Apply Reindexing Operators and Merge

$ vi myoglobin_step3.csh
#!/bin/csh -f
set trial=${1}

set runs = 127,130,132,134,135,140,141,142,144
set datastring = \
`python -c "print ' '.join(['data=/my_results/L785/r%04d/${trial}/integration'%i for i in [${runs}]])"`
set tag = myoglobin_${trial}_step3

set effective_params = "d_min=1.8 \
d_max=6.0 \
output.n_bins=20 \
${datastring} \
merging.reverse_lookup=myoglobin_${trial}_reverse_lookup.pickle
scaling.algorithm=mark0 \
model=3u3e.pdb \
model_reindex_op=h,-h-k,-l \
nproc=16 \
merge_anomalous=False \
mysql.runtag=${tag} \
mysql.passwd=terp888 \
mysql.user=nick \
mysql.database=xfelnks \
scaling.mtz_file=3u3e.data.mtz \
scaling.mtz_column_F=fmodel \
pixel_size = 0.079346 \
output.prefix=${tag}"

cxi.merge ${effective_params} 
cxi.xmerge ${effective_params} 

$./myoglobin_step3.csh 009 # apply the reindexing operators and merge

Noteworthy parameters:

  • d_min is now set to the highest-resolution desired for the merging step.
  • merge_anomalous=False. If looking for dispersive differences, set this to False.
  • scaling.algorithm is set to mark0 here to illustrate scaling of a P6 myoglobin XFEL data set against an isomorphous structure already in the PDB.
  • model The PDB file used for scaling individual crystals in the cxi.merge step.
  • model_reindex_op A total kludge. Since there is an indexing ambiguity and we've sorted it out for the XFEL data, there is still the possibility that the reference model is indexed the "wrong" way. This parameter lets us reindex the reference to coincide with the XFEL data. Default value is "h,k,l", no reindexing.
  • scaling.mtz_file. For the statistics in cxi.xmerge, this is set to an mtz file with Fcalc's from phenix.fmodel 3u3e.pdb high_resolution=1.78 output.type=real.
  • scaling.mtz_column_F is set to whatever column name contains the reference F's in this case "fmodel".
  • d_max is set so that isomorphous correlation coefficients are not calculated on the very low resolution reflections, since the Fcalc's have no solvent contribution.
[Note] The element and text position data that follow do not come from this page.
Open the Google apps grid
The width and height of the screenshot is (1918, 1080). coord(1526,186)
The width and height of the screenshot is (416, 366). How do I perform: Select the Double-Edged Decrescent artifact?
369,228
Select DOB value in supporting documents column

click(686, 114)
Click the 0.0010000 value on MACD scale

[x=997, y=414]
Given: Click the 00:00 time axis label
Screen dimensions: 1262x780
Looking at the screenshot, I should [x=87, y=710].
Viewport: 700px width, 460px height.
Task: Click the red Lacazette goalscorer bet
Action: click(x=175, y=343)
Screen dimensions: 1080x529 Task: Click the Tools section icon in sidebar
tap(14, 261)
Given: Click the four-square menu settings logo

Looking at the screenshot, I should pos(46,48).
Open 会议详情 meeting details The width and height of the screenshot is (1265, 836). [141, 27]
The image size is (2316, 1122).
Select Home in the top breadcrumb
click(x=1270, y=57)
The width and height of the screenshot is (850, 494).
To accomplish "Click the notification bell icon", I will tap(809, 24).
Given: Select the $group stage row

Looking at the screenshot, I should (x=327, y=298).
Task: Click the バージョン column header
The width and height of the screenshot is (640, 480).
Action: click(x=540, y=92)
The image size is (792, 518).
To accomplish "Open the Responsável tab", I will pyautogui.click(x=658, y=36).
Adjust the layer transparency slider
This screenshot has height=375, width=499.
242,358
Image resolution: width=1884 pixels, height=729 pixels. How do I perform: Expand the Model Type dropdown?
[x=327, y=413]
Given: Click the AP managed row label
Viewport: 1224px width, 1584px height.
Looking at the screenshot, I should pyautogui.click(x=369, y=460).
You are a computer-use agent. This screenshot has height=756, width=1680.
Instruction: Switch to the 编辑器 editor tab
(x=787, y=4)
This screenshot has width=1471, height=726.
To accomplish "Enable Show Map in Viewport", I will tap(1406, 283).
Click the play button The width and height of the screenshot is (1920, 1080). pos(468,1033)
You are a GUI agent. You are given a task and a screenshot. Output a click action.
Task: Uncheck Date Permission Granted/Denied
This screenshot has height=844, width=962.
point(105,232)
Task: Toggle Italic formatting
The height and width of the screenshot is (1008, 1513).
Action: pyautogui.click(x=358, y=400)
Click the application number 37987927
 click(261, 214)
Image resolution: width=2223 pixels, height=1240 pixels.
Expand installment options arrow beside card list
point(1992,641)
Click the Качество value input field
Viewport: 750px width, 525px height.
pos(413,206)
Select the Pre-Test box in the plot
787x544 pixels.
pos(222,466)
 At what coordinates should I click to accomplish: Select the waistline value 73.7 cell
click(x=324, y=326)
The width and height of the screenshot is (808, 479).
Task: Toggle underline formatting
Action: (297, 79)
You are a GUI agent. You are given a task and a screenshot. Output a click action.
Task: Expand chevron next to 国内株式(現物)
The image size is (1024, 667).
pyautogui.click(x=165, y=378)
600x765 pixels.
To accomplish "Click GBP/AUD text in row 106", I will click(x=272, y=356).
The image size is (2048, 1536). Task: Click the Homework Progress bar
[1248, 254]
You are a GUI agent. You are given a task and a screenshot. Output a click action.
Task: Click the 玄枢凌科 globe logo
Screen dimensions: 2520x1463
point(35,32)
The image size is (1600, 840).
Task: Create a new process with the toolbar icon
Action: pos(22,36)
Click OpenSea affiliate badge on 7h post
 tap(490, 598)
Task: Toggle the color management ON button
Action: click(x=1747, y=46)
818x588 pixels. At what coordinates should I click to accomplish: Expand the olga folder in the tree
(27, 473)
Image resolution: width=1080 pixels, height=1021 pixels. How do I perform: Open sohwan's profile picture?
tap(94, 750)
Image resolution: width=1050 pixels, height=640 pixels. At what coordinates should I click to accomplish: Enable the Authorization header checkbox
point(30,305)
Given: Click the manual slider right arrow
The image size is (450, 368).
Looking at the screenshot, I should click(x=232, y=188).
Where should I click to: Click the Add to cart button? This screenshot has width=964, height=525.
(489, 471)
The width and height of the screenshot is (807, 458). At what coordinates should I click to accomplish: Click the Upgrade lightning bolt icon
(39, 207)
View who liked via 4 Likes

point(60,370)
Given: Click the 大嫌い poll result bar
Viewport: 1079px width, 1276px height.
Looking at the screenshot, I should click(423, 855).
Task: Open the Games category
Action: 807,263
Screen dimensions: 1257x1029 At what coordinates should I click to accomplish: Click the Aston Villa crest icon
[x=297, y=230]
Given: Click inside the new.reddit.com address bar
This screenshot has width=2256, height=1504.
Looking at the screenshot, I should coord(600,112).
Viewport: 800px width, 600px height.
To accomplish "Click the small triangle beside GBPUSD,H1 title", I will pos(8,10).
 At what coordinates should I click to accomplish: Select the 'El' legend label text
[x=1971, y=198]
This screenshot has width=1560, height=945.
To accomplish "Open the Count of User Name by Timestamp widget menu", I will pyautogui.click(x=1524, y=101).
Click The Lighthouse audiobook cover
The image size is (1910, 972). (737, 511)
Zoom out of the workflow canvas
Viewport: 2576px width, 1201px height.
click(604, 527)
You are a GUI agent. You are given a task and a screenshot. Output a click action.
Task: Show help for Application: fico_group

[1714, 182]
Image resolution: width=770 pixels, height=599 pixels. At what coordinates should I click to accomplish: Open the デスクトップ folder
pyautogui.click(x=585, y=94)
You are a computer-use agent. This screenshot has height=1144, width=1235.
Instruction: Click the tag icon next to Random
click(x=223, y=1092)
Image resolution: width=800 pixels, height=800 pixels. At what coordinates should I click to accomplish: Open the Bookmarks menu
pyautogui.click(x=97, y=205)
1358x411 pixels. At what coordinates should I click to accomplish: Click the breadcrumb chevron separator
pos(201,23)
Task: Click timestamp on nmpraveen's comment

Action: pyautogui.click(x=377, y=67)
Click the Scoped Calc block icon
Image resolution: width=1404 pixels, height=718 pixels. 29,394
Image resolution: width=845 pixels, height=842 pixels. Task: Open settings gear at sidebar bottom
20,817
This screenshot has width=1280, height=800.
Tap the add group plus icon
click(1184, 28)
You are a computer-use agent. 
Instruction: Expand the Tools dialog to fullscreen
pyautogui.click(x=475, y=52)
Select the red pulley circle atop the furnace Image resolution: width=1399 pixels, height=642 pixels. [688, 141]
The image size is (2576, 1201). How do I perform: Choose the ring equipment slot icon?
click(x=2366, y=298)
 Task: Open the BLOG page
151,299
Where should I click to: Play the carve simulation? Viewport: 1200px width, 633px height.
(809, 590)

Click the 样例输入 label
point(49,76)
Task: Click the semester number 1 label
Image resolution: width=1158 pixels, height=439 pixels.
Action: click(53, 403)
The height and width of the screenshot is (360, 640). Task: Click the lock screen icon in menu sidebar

If an observed reference data set were used for the mtz_file this precaution would be unnecessary.
  • nproc is the number of processors to be used for merging. Use as many single-host processors as are available up to a limit of about 16, beyond which there is no further benefit, at least on Linux.
  • merging.reverse_lookup Sets the cxi.merge script to reindex all the integrated data files according to the operators determined in step 2, and to ignore any integrated data for which no reindexing operator was determined. In the cxi.xmerge script, each reindexing operator in turn is considered in order to report isomorphous CC and R statistics against the reference data set. It is up to the user to look at the output to find the reindexing that gives the highest CCiso values.